Les 142 personnes dont le poste a été supprimé ou délocalisé depuis ce rachat n’en diront évidemment pas autant. Et ce en dépit d’un plan social qui leur aura offert un appui financier allant «au-delà des conditions généreuses en vigueur chez P&G», explique, en aparté, une autre responsable du numéro trois mondial des cosmétiques.

Parfums repartis à Paris

Tiré son épingle du jeu? La remarque fait écho à l’installation, à Genève, de 125 des 400 plus importants cadres supérieurs du «nouveau Coty». Le groupe emploie désormais 20 000 personnes dans le monde, «dont 14 000 sont gérés ici», précise Mario Reis, responsable des approvisionnements au niveau mondial.

Avant le rachat des activités cosmétiques cédées par le fabricant de Pampers dévoilé dès l’été 2015, Coty comptait 200 employés dans la région. Avec les anciens de P&G qui ont été gardés, ils sont désormais 600. A titre de comparaison, le siège londonien du groupe occupe 80 personnes.

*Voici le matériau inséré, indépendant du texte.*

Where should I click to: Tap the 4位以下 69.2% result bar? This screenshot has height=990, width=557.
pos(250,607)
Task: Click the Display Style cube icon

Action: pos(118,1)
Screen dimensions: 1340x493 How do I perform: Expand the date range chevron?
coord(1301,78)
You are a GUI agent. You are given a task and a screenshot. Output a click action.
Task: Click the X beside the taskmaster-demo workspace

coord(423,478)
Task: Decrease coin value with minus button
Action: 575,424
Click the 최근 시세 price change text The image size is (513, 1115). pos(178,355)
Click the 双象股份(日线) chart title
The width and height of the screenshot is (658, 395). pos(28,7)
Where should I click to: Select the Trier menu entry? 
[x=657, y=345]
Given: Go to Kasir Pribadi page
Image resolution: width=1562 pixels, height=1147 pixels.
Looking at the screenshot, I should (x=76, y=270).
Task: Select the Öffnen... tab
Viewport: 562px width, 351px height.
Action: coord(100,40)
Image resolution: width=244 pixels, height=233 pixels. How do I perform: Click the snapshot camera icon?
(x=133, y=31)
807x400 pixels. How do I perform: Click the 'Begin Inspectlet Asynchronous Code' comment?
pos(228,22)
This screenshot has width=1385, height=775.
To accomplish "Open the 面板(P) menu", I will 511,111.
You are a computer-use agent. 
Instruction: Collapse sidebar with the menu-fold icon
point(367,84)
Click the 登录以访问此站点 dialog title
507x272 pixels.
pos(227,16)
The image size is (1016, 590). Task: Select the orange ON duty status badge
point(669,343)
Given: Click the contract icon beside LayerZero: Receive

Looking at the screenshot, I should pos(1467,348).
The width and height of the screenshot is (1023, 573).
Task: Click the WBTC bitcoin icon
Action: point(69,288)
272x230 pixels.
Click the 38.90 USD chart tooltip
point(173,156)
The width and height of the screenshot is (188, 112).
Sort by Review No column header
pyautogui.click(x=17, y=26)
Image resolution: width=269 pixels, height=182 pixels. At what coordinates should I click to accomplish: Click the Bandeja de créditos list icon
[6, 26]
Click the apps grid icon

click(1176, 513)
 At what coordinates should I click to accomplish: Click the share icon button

Cœur du rachat, la division «Professional Beauty» de P&G – des produits destinés aux salons de coiffures et de manucure – reste à Genève. Portée par la marque Wella, elle représente 1,8 milliard de dollars de ventes – le cinquième du nouveau Coty – et fait travailler 4000 personnes dans le monde. Le bout du lac pilote également les activités d’approvisionnement, de logistique et de fabrication des cosmétiques dans une quinzaine d’usines. «Ces fonctions emploient 10 000 personnes dans le monde, contre 5000 avant la fusion», explique son responsable, Mario Reis, arrivé chez Coty avant la fusion.

Feu vert pour la Suisse

Les délocalisations ont surtout touché la parfumerie de P&G, réunie à Paris avec celle de Coty. «A l’inverse, la direction commerciale pour l’Europe a été installée ici, alors que celle de Coty était à Paris», tempère Mario Reis.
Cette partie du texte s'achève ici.